> **YOUR GOAL**
The finished copy must match the records exactly, except that it contains no pictures.

> **EXTRACTED ENTRIES**
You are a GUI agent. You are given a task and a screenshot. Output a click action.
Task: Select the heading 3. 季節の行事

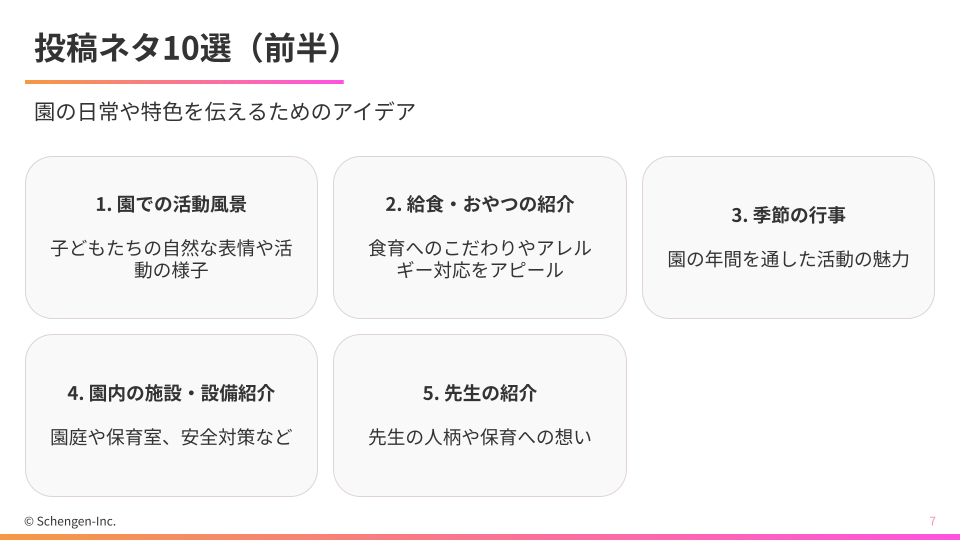(x=788, y=215)
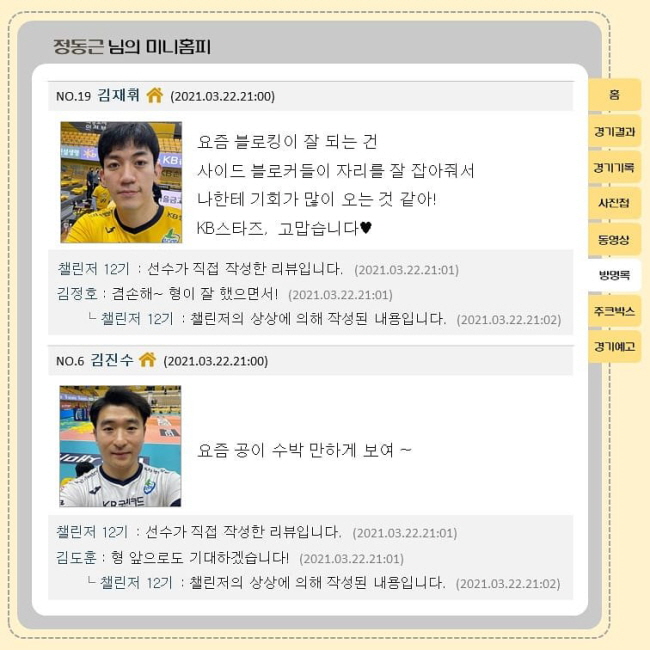
Task: Open the home icon beside 김진수
Action: coord(148,359)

> **TASK RESPONSE**
You are a GUI agent. You are given a task and a screenshot. Output a click action.
Task: Select the heading 3. 季節の行事

(x=788, y=215)
Task: Open the home icon beside 김진수
Action: coord(148,359)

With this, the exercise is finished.